As shown in Figure 3, inserting the Wdwconv module inside the attention pathway, positions (a)–(d),
does not yield improvements and often degrades performance, suggesting that local perturbations
interfere with the geometric structure of attention’s linear projections. A mild gain appears at position
(e), where the perturbation acts only on aggregated multi-head features.
The dominant effect arises at position (f), after the MLP expansion, indicating that short-range
mixing is most beneficial when applied within an already nonlinear subspace.
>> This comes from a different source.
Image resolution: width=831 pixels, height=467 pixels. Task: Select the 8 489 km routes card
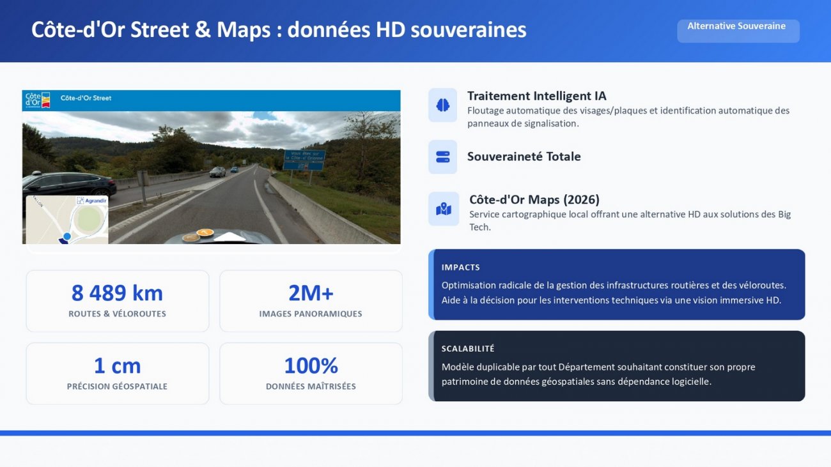118,301
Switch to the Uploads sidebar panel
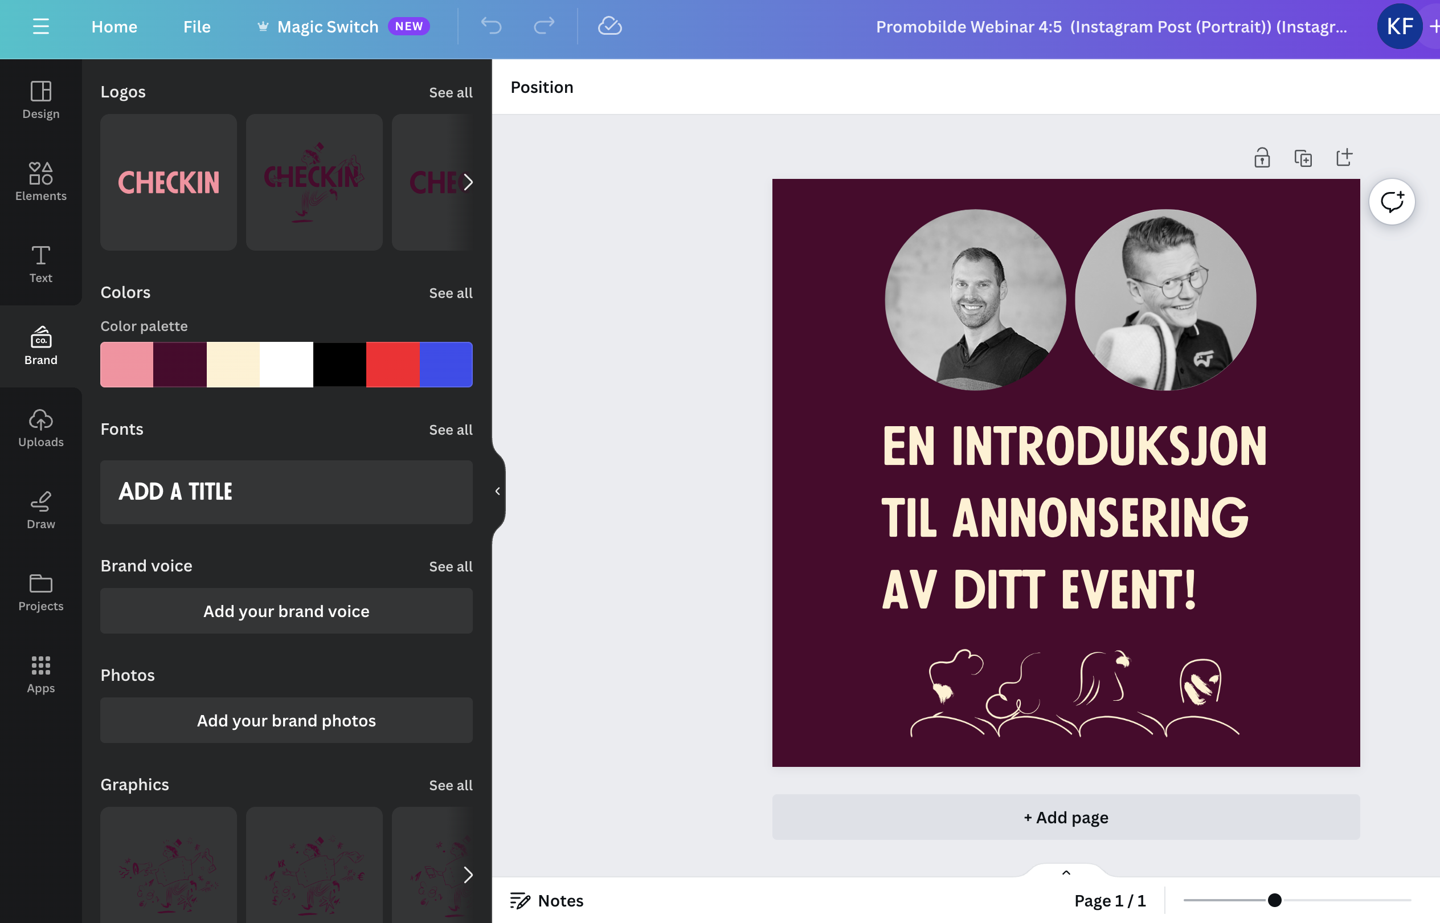This screenshot has height=923, width=1440. pyautogui.click(x=41, y=427)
This supports a
functional interpretation in which the MLP—not attention—constitutes the model’s primary source

7
of expressive nonlinearity; augmenting it with Wdwconv substantially enhances the model’s nonlinear
representational capacity.
As shown in Fig. 4, the incorporation of short convolution into the MLP significantly enhances channel
mixing. While the standard Universal Transformer exhibits relatively sparse and homogeneous
attention patterns, the model with ConvSwiGLU produces attention matrices with more diverse and
structured distributions. This suggests that short convolution facilitates more effective inter-channel
information flow, thereby improving the expressiveness of the attention mechanism.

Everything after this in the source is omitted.